Root Cause: Either your auth token expired (they expire after ~3 days), or the cluster was rebuilt with a new endpoint UUID.


Issue: Expired Authentication Token

Symptoms:

Unable to connect to the server: Unauthorized

Quick Fix:

# Download fresh kubeconfig from Rackspace (auth tokens expire)
# Replace your local config
cp fresh-kubeconfig.yaml ~/.kube/config

# Or if you have OIDC configured, refresh the token
kubectl oidc-login get-token

Prevention: Set up OIDC authentication instead of static tokens - they auto-refresh.
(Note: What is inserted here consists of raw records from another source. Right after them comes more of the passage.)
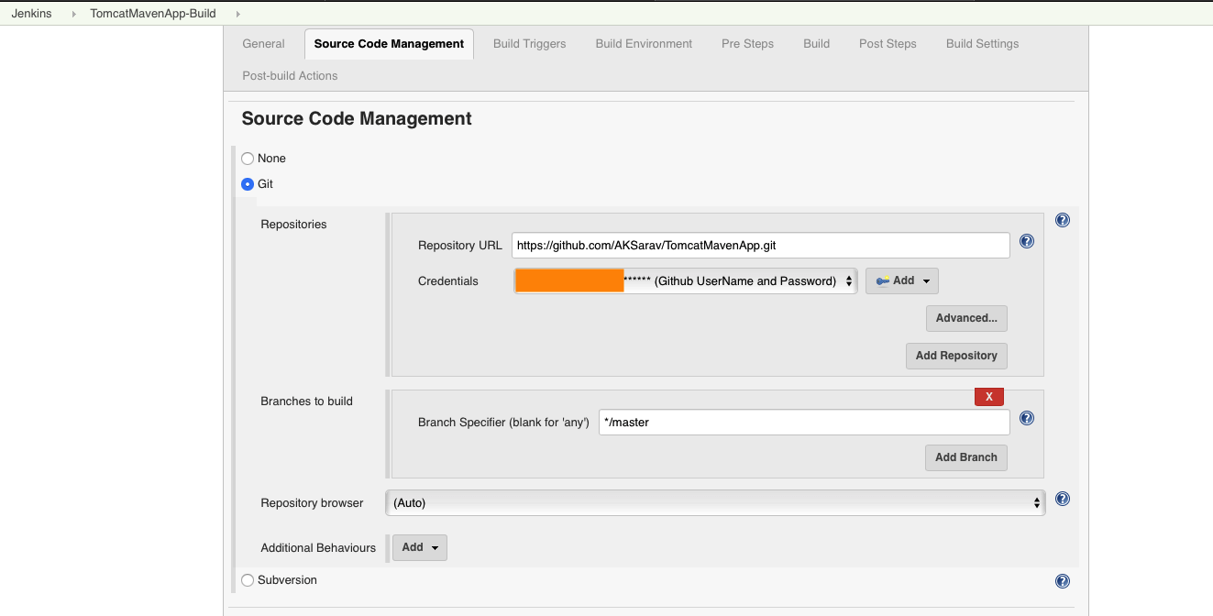Open help for Repository URL field
The image size is (1213, 616).
[x=1027, y=241]
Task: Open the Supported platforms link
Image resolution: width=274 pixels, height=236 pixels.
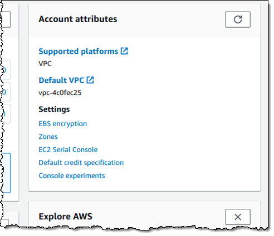Action: coord(78,51)
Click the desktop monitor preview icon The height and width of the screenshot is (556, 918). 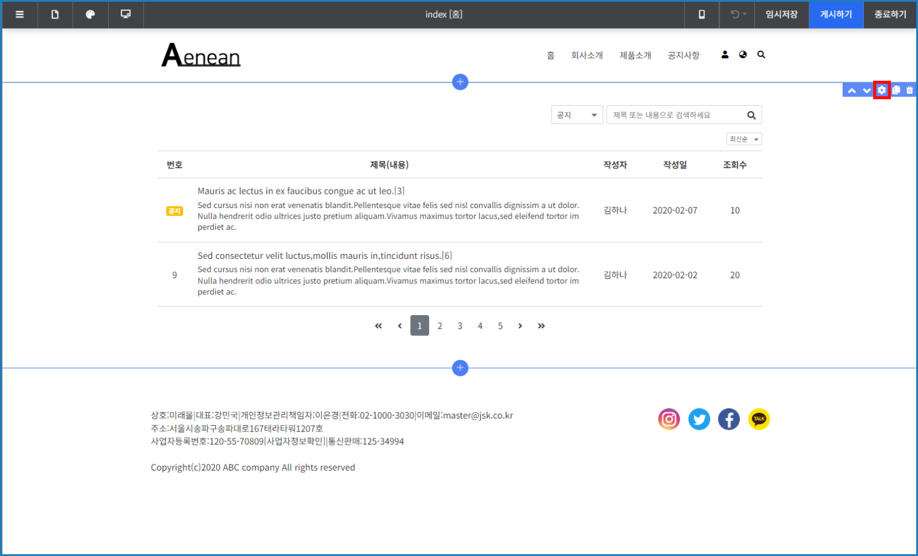pyautogui.click(x=126, y=14)

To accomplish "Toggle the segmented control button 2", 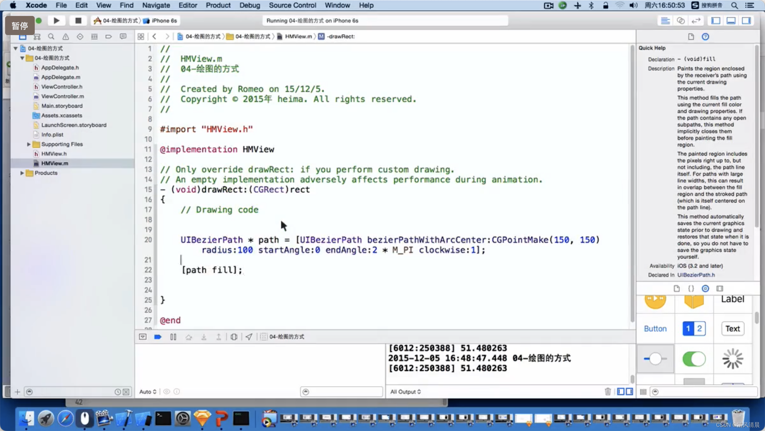I will pos(699,328).

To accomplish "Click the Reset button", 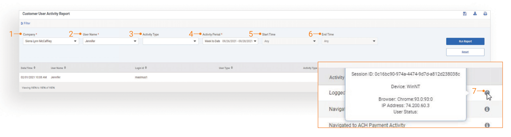I will [x=465, y=52].
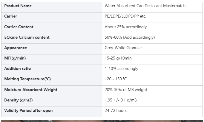Select 1-10% accordingly value
This screenshot has height=122, width=204.
point(121,68)
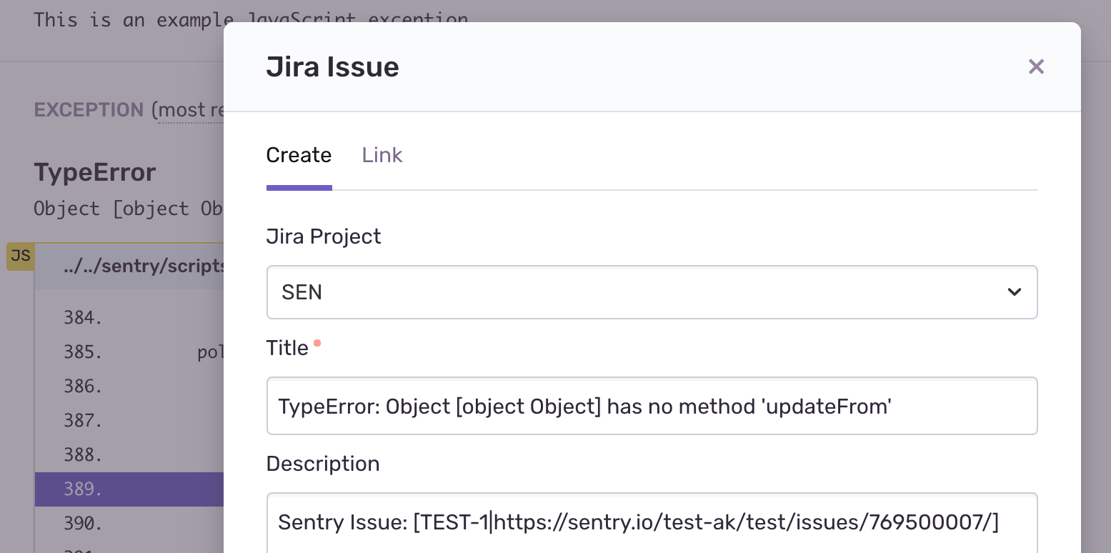Click the ../../sentry/scripts file header
This screenshot has width=1111, height=553.
143,265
Issue: Nodes Showing as NotReady

Check it:

kubectl get nodes

Quick Fix:

# Describe the problematic node
kubectl describe node <node-name>

# Common fixes:

# 1. Node out of resources - check usage
kubectl top node <node-name>

# 2. Networking issue - restart the node from Rackspace panel
# Go to: Rackspace Control Panel → Cluster → Nodes → Restart

# 3. If node is truly dead, cordon and drain it
kubectl cordon <node-name>
kubectl drain <node-name> --ignore-daemonsets --delete-emptydir-data
# Then delete from Rackspace panel and let it auto-scale a new one

Issue: Pods Stuck in Pending Forever

Quick Diagnostic:

kubectl describe pod <pod-name> -n <namespace> | grep -A 10 Events

Common Causes & Fixes:

1. Insufficient Resources:

# Check node capacity
kubectl describe nodes | grep -A 5 "Allocated resources"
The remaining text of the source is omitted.